« Il a fallu plus de 30 heures pour l’éteindre » : incendie à bord du porte-avions USS Gerald R. Ford… L’Iran l’a-t-il touché ?

Un violent incendie survenu à bord du porte-avions américain USS Gerald R. Ford, en mission au Moyen-Orient, soulève des interrogations sur l’ampleur réelle des dégâts et sur le contexte sécuritaire régional. Entre version officielle rassurante et révélations alarmantes, l’incident relance les spéculations autour d’une possible menace iranienne.

Le feu s’est déclaré le 12 mars dans la buanderie principale du navire, avant de se propager rapidement à d’autres zones de vie. Selon un article du New York Times, publié lundi, les marins ont dû lutter pendant plus de 30 heures pour venir totalement à bout des flammes, un épisode éprouvant pour l’équipage engagé dans une mission prolongée en mer Rouge.

Les conséquences ont été lourdes sur les plans humain et logistique. Plus de 600 membres d’équipage ont perdu leur lit et ont été contraints de dormir à même le sol ou sur des installations de fortune, tandis que plusieurs marins ont été blessés ou intoxiqués par la fumée. Malgré tout, les autorités militaires américaines ont insisté sur le fait que l’incendie n’était pas lié à des combats et que la propulsion du porte-avions restait opérationnelle.

Dans un contexte de guerre et de fortes tensions avec l’Iran, l’incident alimente néanmoins les rumeurs et les interrogations. Téhéran avait déjà affirmé avoir ciblé, le 1er mars 2026, un autre porte-avions américain, l’Abraham Lincoln, une déclaration rapidement démentie par Washington. Pour certains observateurs, ce nouvel épisode souligne surtout la pression extrême exercée sur les forces navales déployées depuis plusieurs mois dans la région.

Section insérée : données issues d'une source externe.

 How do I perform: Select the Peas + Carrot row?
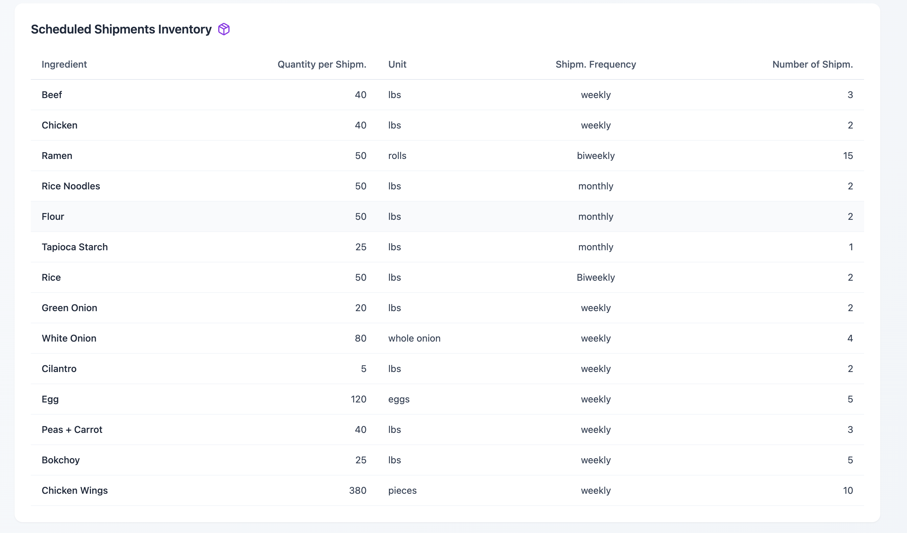(72, 430)
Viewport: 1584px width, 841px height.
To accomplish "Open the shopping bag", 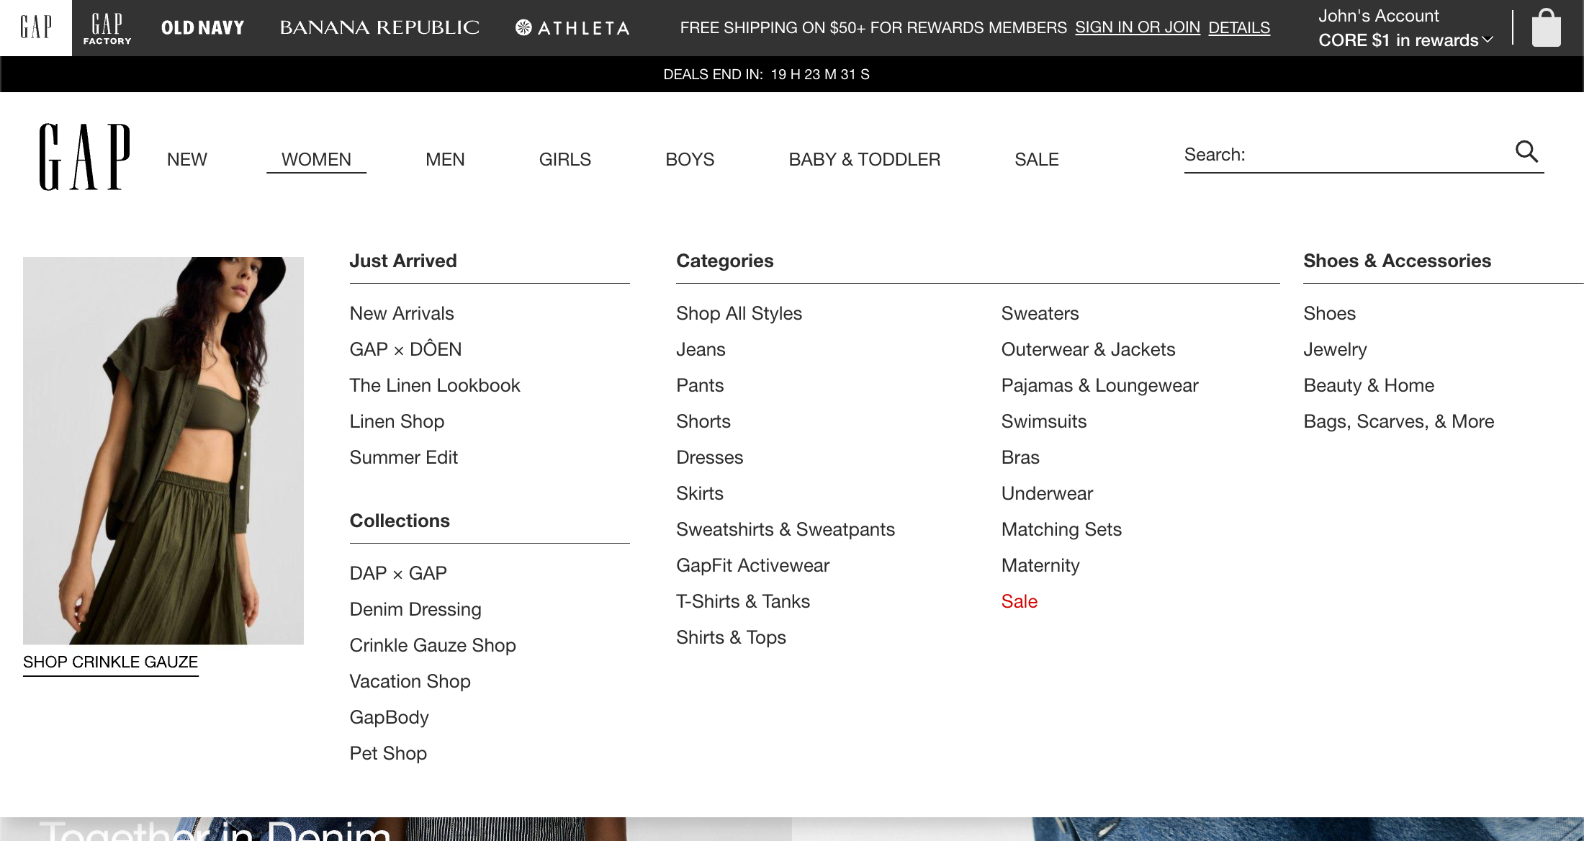I will click(1545, 28).
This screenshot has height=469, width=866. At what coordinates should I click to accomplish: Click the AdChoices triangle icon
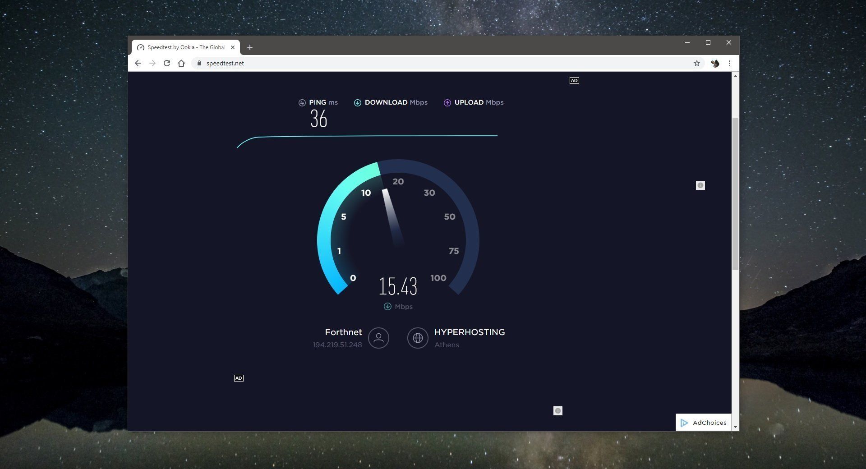coord(685,423)
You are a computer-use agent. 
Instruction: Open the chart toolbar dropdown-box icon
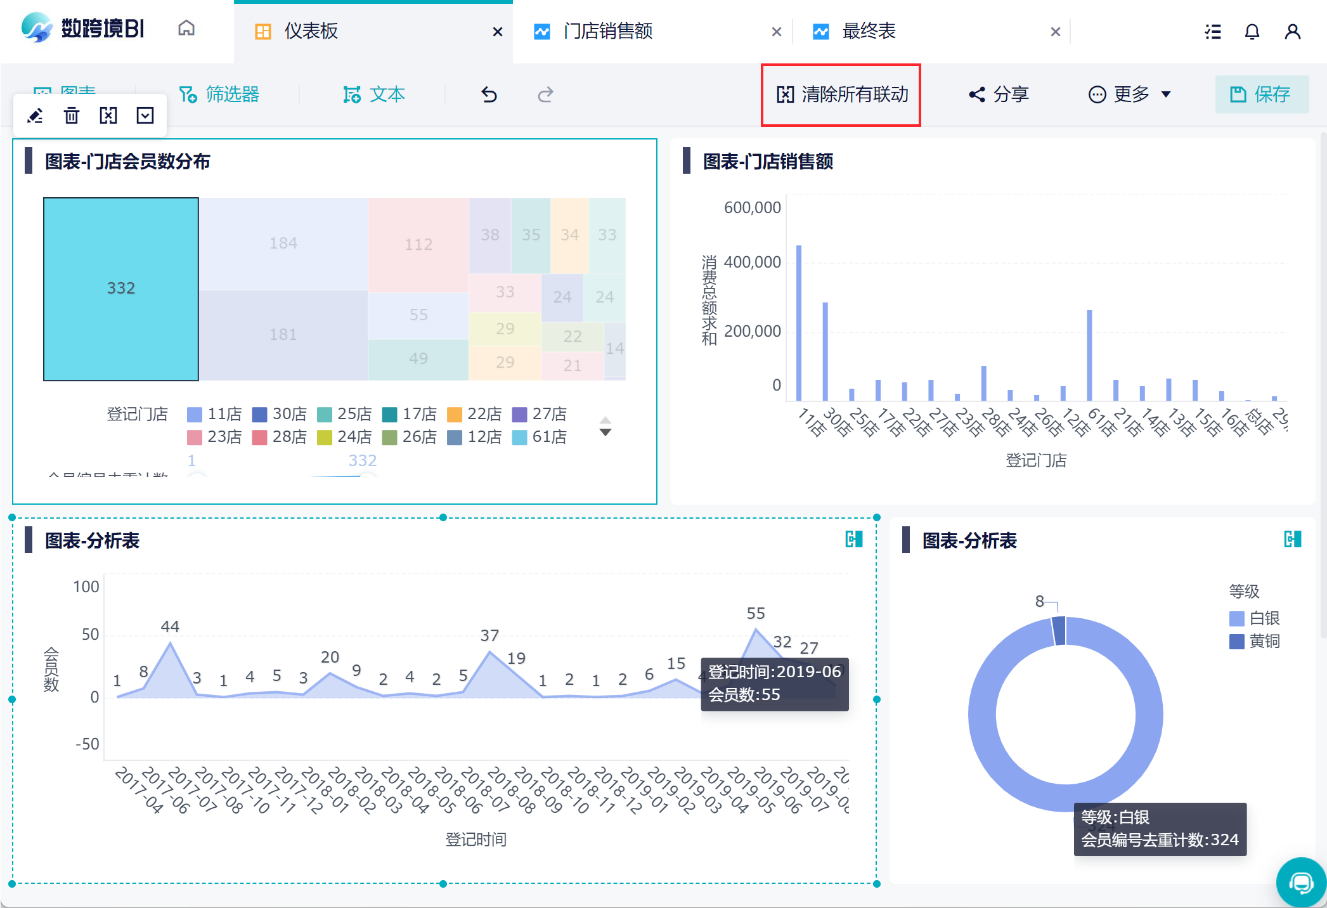(x=145, y=115)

Alors que le plus grand porte-avions du monde pourrait devoir subir des réparations après cet événement, l’attention reste désormais tournée vers l’évolution du conflit et la capacité des États-Unis à maintenir leur puissance maritime sur un théâtre d’opérations aussi explosif. Entre démonstration de force et vulnérabilités inattendues, l’incendie du Gerald R. Ford rappelle que même les symboles de supériorité militaire ne sont jamais totalement à l’abri.